I have been on a bit of a Jeff Bridges kick lately, watching K-Pax on cable, True Grit on Blu-ray and Tron Legacy. Also the wifey and I have also been in a "Band of Brothers" (HBO series) mood; which stars Eion Bailey, Ron Livingston, Dale Dye and David Schwimmer among others. It is something we watch often; when she isn't watching her "End of the World" type movies.


----------



## Aidan of the tavern (Apr 13, 2012)

Just rewatched A New Hope.  Ah, a nostalgic classic.  Even though it was long before I was born.


----------



## Benjamin Clayborne (Apr 14, 2012)

My wife and I were on a Ryan Gosling kick a month or two ago. We watched _Crazy. Stupid. Love._, _Drive_ (ugh), and _The Ides of March_ over the course of a week or two. Two out of three ain't bad. Seriously, watch the first five minutes of _Drive_ and then just forget the rest. Better yet, get someone to make an edit of all of Albert Brooks's scenes, and dump the rest.


----------



## Rikilamaro (Apr 16, 2012)

I watch _Boondock Saints_ when I'm in a craptastic mood.
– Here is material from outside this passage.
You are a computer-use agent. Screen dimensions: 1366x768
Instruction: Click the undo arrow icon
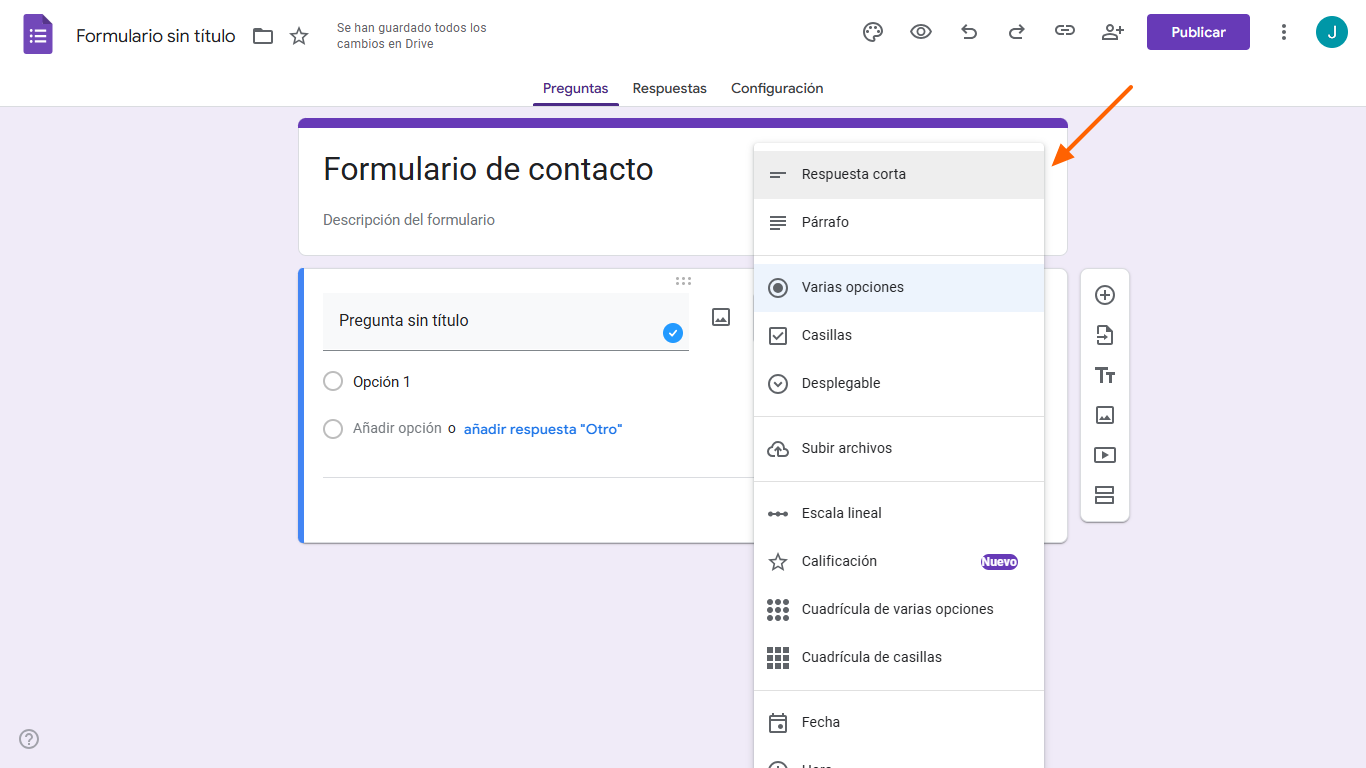[969, 32]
Never disappoints.


----------



## Elder the Dwarf (Apr 23, 2012)

Rikilamaro said:


> I watch _Boondock Saints_ when I'm in a craptastic mood. Never disappoints.



Great movies


----------



## Ireth (Apr 23, 2012)

I watched the first two episodes of _Torchwood_ with my mom this evening. That show is freaking bizarre. Now I'm very curious about what _Doctor Who_ is like.


----------